> [Challenge]: Rewrite the stretch from the line containing "外国への個人情報の提供 (624, 2299)" through the line containing "ア行 (815, 255)", switching "特集" to "特設" wherever it occurs and changing nothing else.

> [Records provided]:
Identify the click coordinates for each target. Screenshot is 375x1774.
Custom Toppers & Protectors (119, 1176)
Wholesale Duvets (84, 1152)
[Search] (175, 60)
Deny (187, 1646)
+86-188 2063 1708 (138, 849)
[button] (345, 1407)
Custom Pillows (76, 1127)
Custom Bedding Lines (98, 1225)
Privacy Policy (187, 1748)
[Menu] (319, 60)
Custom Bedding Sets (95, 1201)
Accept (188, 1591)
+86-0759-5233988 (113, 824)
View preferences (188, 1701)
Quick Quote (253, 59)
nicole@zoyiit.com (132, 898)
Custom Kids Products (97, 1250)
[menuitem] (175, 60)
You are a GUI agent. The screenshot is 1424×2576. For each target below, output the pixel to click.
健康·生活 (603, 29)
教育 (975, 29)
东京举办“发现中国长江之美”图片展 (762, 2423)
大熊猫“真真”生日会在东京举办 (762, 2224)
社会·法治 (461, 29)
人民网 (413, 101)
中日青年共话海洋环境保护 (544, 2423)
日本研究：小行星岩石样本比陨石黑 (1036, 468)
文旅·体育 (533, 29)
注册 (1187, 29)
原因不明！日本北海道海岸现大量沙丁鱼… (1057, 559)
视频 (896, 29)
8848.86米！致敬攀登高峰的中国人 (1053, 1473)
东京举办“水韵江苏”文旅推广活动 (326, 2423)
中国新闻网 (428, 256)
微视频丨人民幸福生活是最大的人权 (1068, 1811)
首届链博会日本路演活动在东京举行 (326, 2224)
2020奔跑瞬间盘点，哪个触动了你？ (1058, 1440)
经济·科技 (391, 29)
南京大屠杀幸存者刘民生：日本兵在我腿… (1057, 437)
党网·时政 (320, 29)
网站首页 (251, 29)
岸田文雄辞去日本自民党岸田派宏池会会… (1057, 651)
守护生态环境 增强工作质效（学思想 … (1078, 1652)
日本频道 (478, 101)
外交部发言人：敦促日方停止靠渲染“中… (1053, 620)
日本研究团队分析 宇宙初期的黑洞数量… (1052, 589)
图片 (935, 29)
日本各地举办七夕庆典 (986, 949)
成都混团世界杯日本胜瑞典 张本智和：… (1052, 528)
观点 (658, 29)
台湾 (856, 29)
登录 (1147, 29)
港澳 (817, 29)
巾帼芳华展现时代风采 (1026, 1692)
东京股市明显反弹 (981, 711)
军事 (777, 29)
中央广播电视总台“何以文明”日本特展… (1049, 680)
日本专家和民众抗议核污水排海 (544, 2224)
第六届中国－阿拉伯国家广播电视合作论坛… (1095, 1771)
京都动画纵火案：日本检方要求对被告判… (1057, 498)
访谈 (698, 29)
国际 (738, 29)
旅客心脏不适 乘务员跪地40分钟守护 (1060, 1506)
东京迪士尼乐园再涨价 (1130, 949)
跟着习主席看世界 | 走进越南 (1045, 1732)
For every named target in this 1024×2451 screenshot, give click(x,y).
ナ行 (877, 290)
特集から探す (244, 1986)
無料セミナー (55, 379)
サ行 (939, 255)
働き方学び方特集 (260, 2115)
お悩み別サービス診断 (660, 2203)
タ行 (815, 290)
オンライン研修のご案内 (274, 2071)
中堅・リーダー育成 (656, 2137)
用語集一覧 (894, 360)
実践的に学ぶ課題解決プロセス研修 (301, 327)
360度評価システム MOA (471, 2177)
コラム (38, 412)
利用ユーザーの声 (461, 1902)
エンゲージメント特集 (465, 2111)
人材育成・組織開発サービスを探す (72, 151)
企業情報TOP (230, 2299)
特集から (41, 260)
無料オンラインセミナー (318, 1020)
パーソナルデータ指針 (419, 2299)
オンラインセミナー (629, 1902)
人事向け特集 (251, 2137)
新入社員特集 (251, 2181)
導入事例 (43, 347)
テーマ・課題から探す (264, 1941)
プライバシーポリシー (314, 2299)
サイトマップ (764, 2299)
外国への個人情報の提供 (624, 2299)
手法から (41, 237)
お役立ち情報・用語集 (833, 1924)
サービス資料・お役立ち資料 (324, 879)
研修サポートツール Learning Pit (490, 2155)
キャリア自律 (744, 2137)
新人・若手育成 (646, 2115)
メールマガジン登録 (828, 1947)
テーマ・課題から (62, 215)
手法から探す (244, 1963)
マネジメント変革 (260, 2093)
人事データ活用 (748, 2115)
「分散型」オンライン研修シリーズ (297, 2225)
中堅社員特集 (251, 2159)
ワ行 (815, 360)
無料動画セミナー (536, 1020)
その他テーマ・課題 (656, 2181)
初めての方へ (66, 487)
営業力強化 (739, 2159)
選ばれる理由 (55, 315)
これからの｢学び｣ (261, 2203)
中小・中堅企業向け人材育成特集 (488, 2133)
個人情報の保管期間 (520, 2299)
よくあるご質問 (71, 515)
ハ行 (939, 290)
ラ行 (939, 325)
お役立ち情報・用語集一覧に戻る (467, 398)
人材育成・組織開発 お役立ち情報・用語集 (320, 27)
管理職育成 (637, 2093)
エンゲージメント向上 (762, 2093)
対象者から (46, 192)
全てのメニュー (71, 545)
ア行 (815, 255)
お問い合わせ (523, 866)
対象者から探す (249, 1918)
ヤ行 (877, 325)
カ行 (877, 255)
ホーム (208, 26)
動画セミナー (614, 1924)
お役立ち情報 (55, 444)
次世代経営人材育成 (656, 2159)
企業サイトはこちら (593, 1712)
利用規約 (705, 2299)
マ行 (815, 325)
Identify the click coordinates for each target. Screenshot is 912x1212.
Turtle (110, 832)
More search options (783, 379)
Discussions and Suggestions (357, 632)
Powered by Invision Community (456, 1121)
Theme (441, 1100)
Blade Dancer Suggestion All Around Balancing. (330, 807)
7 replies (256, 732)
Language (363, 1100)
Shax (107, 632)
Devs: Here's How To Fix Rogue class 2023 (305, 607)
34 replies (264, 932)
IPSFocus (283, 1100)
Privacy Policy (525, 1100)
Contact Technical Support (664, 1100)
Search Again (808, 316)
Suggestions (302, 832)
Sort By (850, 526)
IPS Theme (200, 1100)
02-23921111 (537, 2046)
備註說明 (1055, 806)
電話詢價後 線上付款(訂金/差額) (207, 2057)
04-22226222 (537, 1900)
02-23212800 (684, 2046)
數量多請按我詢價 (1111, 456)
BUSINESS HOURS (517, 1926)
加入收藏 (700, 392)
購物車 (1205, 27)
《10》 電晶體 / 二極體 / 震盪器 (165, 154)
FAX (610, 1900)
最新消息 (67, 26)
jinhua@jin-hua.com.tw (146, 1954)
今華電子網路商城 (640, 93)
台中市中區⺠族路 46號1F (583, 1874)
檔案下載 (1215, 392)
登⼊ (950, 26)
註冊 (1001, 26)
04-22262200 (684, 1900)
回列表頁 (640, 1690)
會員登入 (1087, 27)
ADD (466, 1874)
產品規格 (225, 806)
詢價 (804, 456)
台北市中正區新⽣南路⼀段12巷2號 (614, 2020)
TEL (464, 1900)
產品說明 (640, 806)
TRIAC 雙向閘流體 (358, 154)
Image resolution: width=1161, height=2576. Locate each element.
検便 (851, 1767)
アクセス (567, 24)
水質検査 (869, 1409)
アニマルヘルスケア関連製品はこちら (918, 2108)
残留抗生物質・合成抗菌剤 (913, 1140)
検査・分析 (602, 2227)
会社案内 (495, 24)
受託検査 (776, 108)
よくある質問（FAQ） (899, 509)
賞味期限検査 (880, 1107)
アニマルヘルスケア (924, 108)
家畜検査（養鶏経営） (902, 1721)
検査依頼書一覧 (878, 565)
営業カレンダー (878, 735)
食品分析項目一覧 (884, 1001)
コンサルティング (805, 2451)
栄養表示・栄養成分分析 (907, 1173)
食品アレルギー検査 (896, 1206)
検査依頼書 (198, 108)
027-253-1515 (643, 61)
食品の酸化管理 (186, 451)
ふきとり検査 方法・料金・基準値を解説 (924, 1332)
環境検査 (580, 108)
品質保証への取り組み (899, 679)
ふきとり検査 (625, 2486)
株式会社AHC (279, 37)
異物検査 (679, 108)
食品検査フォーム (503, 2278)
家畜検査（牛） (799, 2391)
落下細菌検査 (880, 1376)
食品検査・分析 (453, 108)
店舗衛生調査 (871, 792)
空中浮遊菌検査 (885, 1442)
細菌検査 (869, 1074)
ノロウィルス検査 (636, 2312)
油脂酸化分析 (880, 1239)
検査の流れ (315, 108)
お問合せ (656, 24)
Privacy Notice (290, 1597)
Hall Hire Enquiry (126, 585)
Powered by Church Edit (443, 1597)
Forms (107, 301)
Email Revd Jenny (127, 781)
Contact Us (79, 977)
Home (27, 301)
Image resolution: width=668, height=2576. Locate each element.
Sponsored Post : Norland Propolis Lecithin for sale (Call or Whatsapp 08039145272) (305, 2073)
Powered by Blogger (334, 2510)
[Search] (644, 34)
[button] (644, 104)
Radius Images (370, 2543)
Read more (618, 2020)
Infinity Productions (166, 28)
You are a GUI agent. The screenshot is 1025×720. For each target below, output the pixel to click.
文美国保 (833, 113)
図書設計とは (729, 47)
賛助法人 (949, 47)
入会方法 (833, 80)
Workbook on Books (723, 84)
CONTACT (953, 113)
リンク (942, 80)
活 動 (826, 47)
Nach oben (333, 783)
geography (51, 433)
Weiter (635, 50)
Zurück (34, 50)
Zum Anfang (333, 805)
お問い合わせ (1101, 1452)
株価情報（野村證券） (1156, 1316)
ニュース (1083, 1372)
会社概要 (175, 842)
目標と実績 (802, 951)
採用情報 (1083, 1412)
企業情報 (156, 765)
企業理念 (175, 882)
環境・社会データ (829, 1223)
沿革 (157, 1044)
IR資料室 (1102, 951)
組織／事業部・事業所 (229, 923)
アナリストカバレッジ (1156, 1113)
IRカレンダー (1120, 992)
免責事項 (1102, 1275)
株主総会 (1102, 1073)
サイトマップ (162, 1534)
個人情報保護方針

> [Worked solution]:
外国への個人情報の提供 (624, 2299)
手法から (41, 237)
お役立ち情報・用語集 (833, 1924)
サービス資料・お役立ち資料 (324, 879)
研修サポートツール Learning Pit (490, 2155)
キャリア自律 (744, 2137)
新人・若手育成 (646, 2115)
メールマガジン登録 (828, 1947)
テーマ・課題から (62, 215)
手法から探す (244, 1963)
マネジメント変革 (260, 2093)
人事データ活用 (748, 2115)
「分散型」オンライン研修シリーズ (297, 2225)
中堅社員特設 (251, 2159)
ワ行 (815, 360)
無料動画セミナー (536, 1020)
その他テーマ・課題 (656, 2181)
初めての方へ (66, 487)
営業力強化 (739, 2159)
選ばれる理由 (55, 315)
これからの｢学び｣ (261, 2203)
中小・中堅企業向け人材育成特設 (488, 2133)
個人情報の保管期間 (520, 2299)
よくあるご質問 (71, 515)
ハ行 (939, 290)
ラ行 (939, 325)
お役立ち情報・用語集一覧に戻る (467, 398)
人材育成・組織開発 お役立ち情報・用語集 (320, 27)
管理職育成 (637, 2093)
エンゲージメント向上 (762, 2093)
対象者から (46, 192)
全てのメニュー (71, 545)
ア行 (815, 255)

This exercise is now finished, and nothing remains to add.